**PROBLEM STATEMENT**
From the records that follow, copy every line in which "legitimation" appears.

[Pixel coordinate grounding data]
⁂

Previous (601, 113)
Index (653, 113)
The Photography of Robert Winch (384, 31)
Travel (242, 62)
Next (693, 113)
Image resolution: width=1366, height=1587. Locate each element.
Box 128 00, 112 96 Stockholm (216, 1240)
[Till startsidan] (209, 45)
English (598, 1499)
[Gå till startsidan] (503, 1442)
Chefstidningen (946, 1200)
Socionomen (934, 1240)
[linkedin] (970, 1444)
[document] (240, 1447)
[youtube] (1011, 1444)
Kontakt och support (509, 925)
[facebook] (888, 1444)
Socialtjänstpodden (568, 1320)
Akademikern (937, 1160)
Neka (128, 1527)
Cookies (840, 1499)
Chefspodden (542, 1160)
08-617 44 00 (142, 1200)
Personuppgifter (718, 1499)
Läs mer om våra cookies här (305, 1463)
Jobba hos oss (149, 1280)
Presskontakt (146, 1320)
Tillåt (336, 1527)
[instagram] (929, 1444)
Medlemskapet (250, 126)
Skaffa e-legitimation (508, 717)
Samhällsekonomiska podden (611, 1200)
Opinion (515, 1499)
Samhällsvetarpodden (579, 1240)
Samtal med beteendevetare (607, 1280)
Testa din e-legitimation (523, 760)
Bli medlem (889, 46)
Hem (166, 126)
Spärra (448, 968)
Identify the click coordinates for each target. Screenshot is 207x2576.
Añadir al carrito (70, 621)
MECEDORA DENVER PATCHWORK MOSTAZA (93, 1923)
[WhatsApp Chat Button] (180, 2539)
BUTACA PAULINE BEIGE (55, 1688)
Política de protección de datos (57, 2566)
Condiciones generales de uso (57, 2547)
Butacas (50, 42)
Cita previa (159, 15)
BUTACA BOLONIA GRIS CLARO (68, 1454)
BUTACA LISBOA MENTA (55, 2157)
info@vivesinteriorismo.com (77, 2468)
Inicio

⁂

**RESPONSE TO THE EXERCISE**
Skaffa e-legitimation (508, 717)
Testa din e-legitimation (523, 760)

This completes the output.